À InfoAmazonia, o BB Banco de Investimentos S.A. informou que não comenta casos específicos, em respeito ao sigilo bancário que cumpre todas as legislações e regulamentações sobre o tema. “Nossas políticas seguem critérios socioambientais na análise e condução de todos os empréstimos e financiamentos. Exigimos dos tomadores de crédito a apresentação de documentos que comprovem a regularidade socioambiental dos empreendimentos. O Banco do Brasil possui processo automatizado, com uso de soluções analíticas que verificam se a área a ser financiada possui restrições legais ou vedações normativas, utilizando bases públicas restritivas. As operações de crédito contam com cláusulas que permitem a decretação do vencimento antecipado e a suspensão imediata dos desembolsos em caso de ocorrência de infringências socioambientais. Na página de sustentabilidade do BB constam exemplos da aplicação prática de nossa diligência social, ambiental e climática”, afirmou.

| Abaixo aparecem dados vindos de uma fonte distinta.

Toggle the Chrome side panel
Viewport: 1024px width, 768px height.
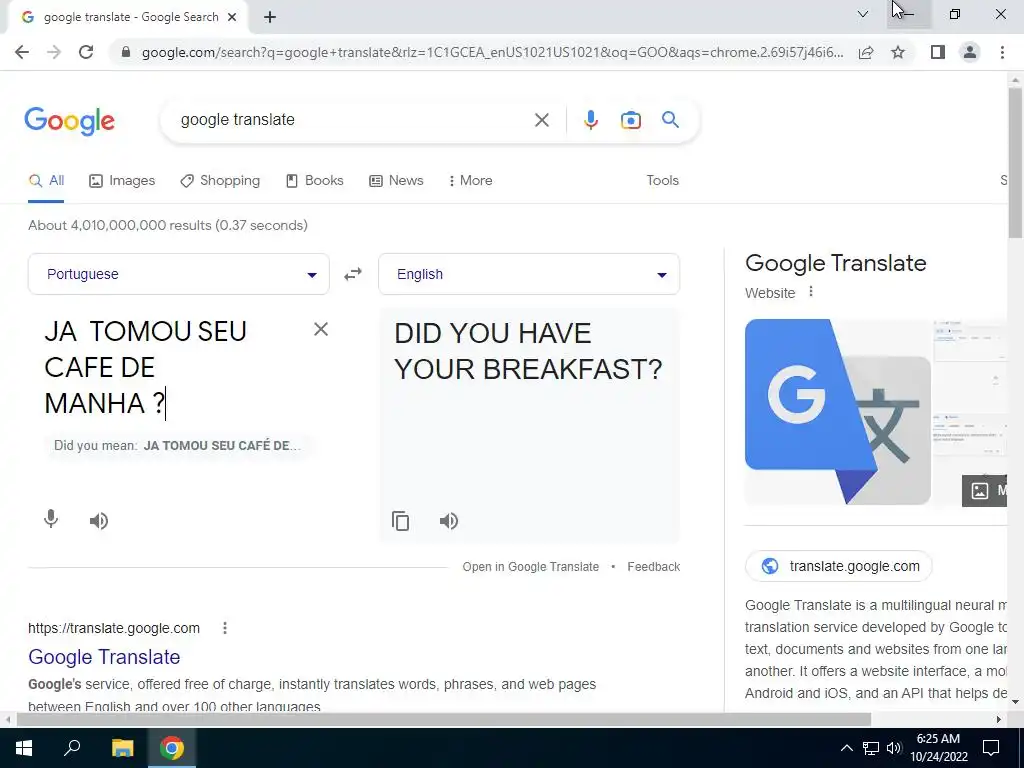point(938,52)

O Citibank informou que estão alinhados com todas as normas ambientais da Amazônia. “Compreendemos plenamente a importância de proteger a Amazônia e apoiar o desenvolvimento sustentável na região. Todas as decisões de financiamento são orientadas por um rigoroso conjunto de diretrizes aprovado por nosso Conselho, e nossas atividades estão alinhadas com todas as normas ambientais da região. Também estamos ativamente envolvidos em diversas iniciativas do setor para proteger a região e trabalhamos proativamente com os clientes, assim como com outros bancos, governos, reguladores e outras instituições, para aperfeiçoar as práticas, reconhecendo que este é um desafio altamente complexo, que requer respostas multilaterais e multifacetadas”, disse, em nota.
Já o Bradesco disse que “por questões de sigilo bancário, não comenta relacionamento com clientes”.
A reportagem também entrou em contato com os bancos JPMorgan Chase, Santander, Bank of America, Banco Nacional de Desarrollo Economico, BTG Pactual e ABC Brasil, mas não obteve resposta até a publicação.